Sicarius lowered his hand, almost dropping the letter. It was the smell of those strange alien tunnels he’d been sent to almost twenty years prior. He’d been little more than a boy, but the week he’d spent up there in the Northern Frontier was indelibly imprinted on his mind. He doubted this letter had come from there, but that aircraft Amaranthe had been in had the same scent. The smell of it had been in her hair, along with the dirt and blood, when he’d retrieved her.

He eyed the letter. This meant the craft was no longer in the wetlands, hundreds of miles to the south. It was here.

Curi, Sicarius decided, wasn’t going to get her mail. He tucked the envelope into his pocket. He’d wait to read it until he could share it with Amaranthe.

Reminded of her missing state, he jogged out of the bakery. Once outside again, with the door relocked behind him, he strode toward the others. It was time to check the Gazette.

A few steps before he reached the group, the sound of low voices drifted to his ears. Enforcers? Or the rest of the team? The voices were coming from the street on the other side of the bakery, a block away. Sicarius glided past Yara, Books, and the others without them noticing and eased around the corner.

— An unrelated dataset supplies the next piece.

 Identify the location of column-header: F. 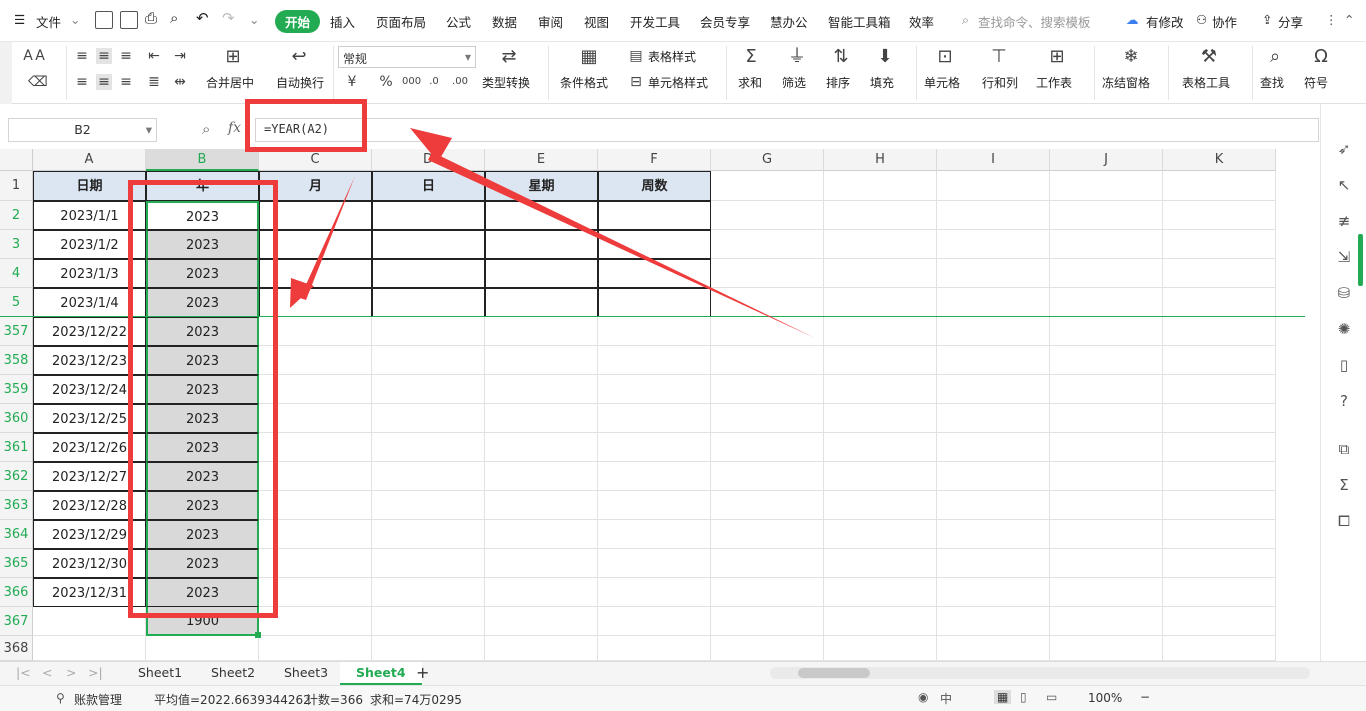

Amaranthe led the approaching group; he’d recognize her gait at any distance. Thanks to the feminine curves that the military fatigues and weapon-laden belt didn’t quite hide, there was a touch of hip sway to her determined stride. Further bundled in a parka with the fur-lined hood pulled around her face, she spoke with the man beside her as they walked. Even without the swordstick and the confident but lopsided gait, Sicarius would have known it to be Mancrest. He refused to acknowledge any residual jealousy that stirred at seeing them together; he’d made his interests clear to Amaranthe and offered himself as a mate. When she decided she wished such a thing-not, he reluctantly admitted, guaranteed to be soon, thanks to Pike-he trusted she’d choose him.